■ What you should do:
Please transcribe the blog entry below about the honors society induction word for word, leaving the data after it untouched.

■ Excerpted passage:
-----
Disclaimer: I don't intend the following blog entry to be self-loving or to come off as conceited. I simply want to give you a glimpse into my teaching life and what means he most to me as a teacher and as a man.

As some of you know, I am the honors society adviser at my school. I've been doing this for 10 of my 12 years of teaching. One of the best part...well, THE best part, is that I get to see my former 7th graders on a regular basis (this is just for 8th graders). This was my second favorite group of students I've ever had, and I've been a ball of emotions as of late.

Last week was the induction ceremony where the students officially become members. It's a sort of mini-graduation. The students, and me, get really dressed up and it's just a really nice evening of recognition. Near the end of the ceremony, I gave a mild to completely rambling speech about how much I loved this group of students and how much I'm going to miss them. I got completely choked up. Little did I know it was just getting started, choking up-wise...as a teacher who cares about his students to the nth degree it's always so hard to see my students move on, some never to be seen again. I will do it for the twelfth time this year, and it's only gotten more difficult.
-----
■ Information supplied:
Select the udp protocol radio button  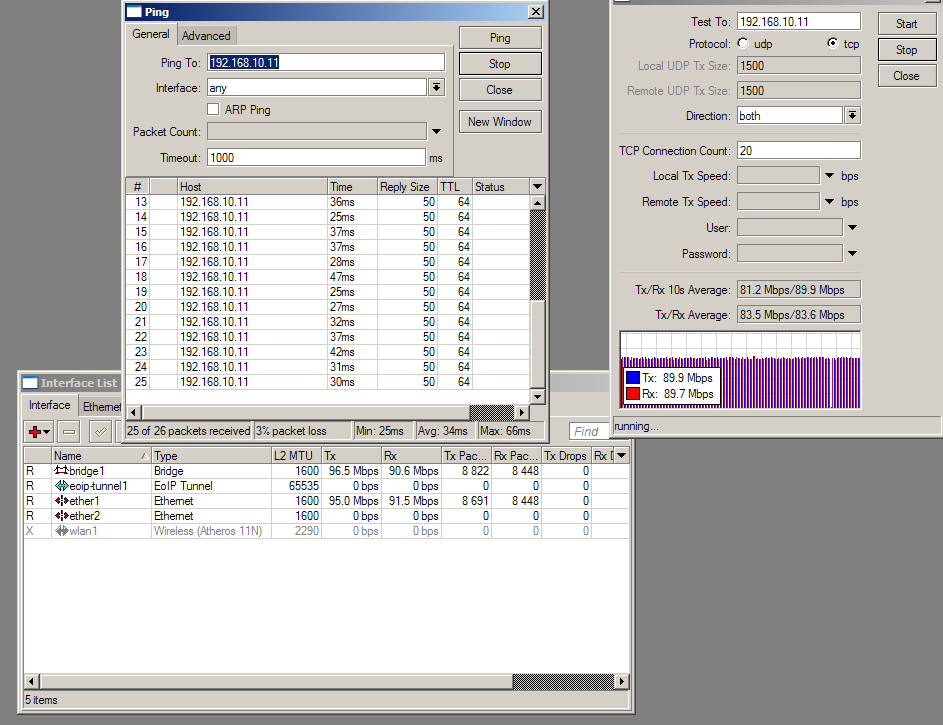pos(743,44)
-----
■ The response:
Disclaimer: I don't intend the following blog entry to be self-loving or to come off as conceited. I simply want to give you a glimpse into my teaching life and what means he most to me as a teacher and as a man.

As some of you know, I am the honors society adviser at my school. I've been doing this for 10 of my 12 years of teaching. One of the best part...well, THE best part, is that I get to see my former 7th graders on a regular basis (this is just for 8th graders). This was my second favorite group of students I've ever had, and I've been a ball of emotions as of late.

Last week was the induction ceremony where the students officially become members. It's a sort of mini-graduation. The students, and me, get really dressed up and it's just a really nice evening of recognition. Near the end of the ceremony, I gave a mild to completely rambling speech about how much I loved this group of students and how much I'm going to miss them. I got completely choked up. Little did I know it was just getting started, choking up-wise...as a teacher who cares about his students to the nth degree it's always so hard to see my students move on, some never to be seen again. I will do it for the twelfth time this year, and it's only gotten more difficult.